EDIT: This was aimed at eclipse's post (his post was too big to quote)
Eclipse
05-29-2007, 10:33 PM
Ha, I have a feeling no matter what is said we will never reach an agreement Stalion.
I guess alot of my viewing comes from some of the military backround in my family. In the end we have to decide if we are talking about a present day society, or a WW2 society because certainly things are alot different in the two of them, and the circumstances for following orders are as well.
italianstalion
05-29-2007, 10:42 PM
Ha, I have a feeling no matter what is said we will never reach an agreement Stalion.
I guess alot of my viewing comes from some of the military backround in my family. In the end we have to decide if we are talking about a present day society, or a WW2 society because certainly things are alot different in the two of them, and the circumstances for following orders are as well.
I agree on the first point you made, and this is the exact reason I made this thread because a lot of people were saying that TLF was boring and there was nothing to talk about anymore and I figured I could get some arguments out of some people.

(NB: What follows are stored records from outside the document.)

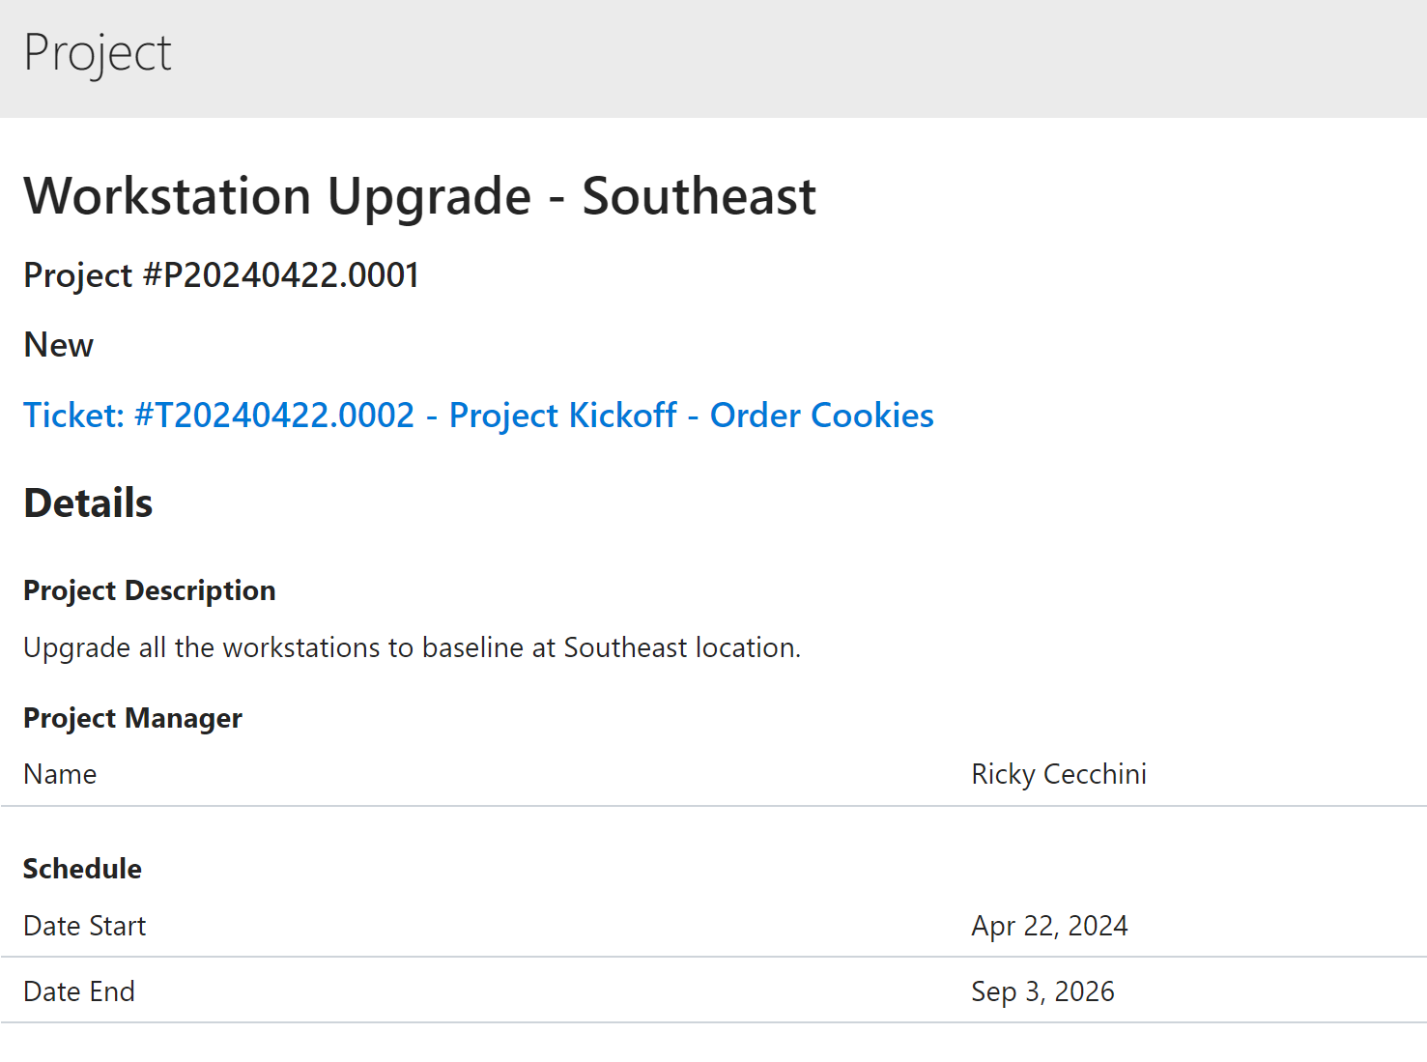This screenshot has height=1062, width=1427.
Task: Click the Project header title
Action: pos(98,53)
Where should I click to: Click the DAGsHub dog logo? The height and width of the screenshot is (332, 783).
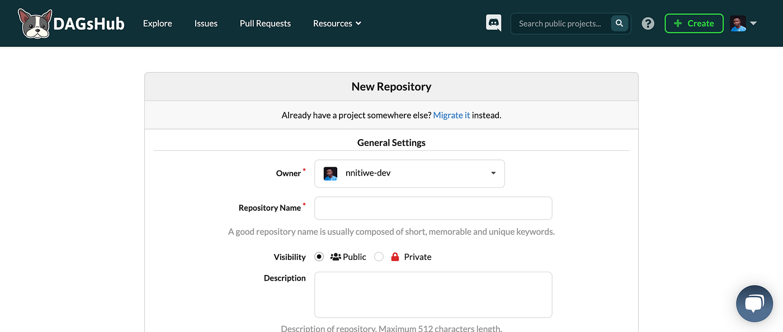tap(34, 23)
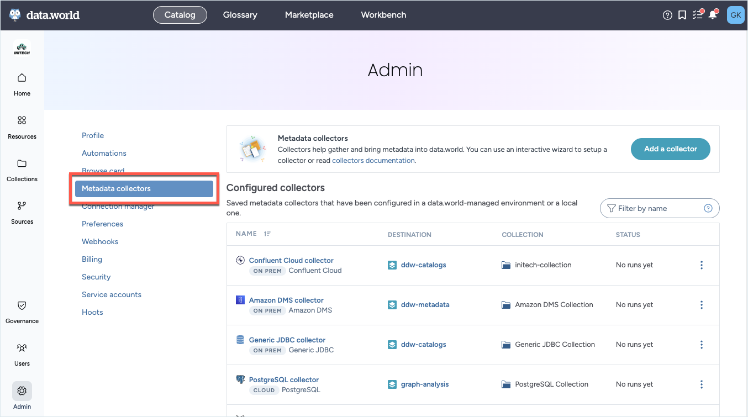Viewport: 748px width, 417px height.
Task: Open the collectors documentation link
Action: coord(373,161)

I still believe that whether or not there is pressure on you shouldn't dictate your right as a human being to make the right choice and even when you fall to pressure you have to suffer the consequences and not give an excuse blaming someone else for your inability to think.
somrandomguy
05-29-2007, 10:56 PM
I'll just throw in a few points here:
1) The Stanford and Milgram experiments do not in any way justify the excuse of "I was just following orders." They merely showed how easy it is to get people to follow orders from an authority figure - just because it is a documented phenomenon does not in any way make it right.
2) I don't care if you're in the military or not, you are still a living, breathing human who can think for yourself. Ultimately, you alone are responsible for your actions. Someone else may have told you to pull the trigger, hit the switch, or whatever, but they did not do it, you did. You are ultimately responsible for your own actions, whether you like it or not. (That's speaking from the general second person, not to anyone specifically)
italianstalion
05-29-2007, 10:58 PM
Oh I just raped and stole stuff from a bunch of Jewish people in the Ghetto but its aight I was told to by a higher up. they should just change the slogan for the military in some countries to "join the army, all the native woman you can rape".
I'm not saying that both cases were like that but people who rape and pillage need to be punished, they need to be put in prison but not exacuted because I have a problem with exacutions. The pain and suffering that foreign militaries have put native populations through is immense and these people did nothing wrong.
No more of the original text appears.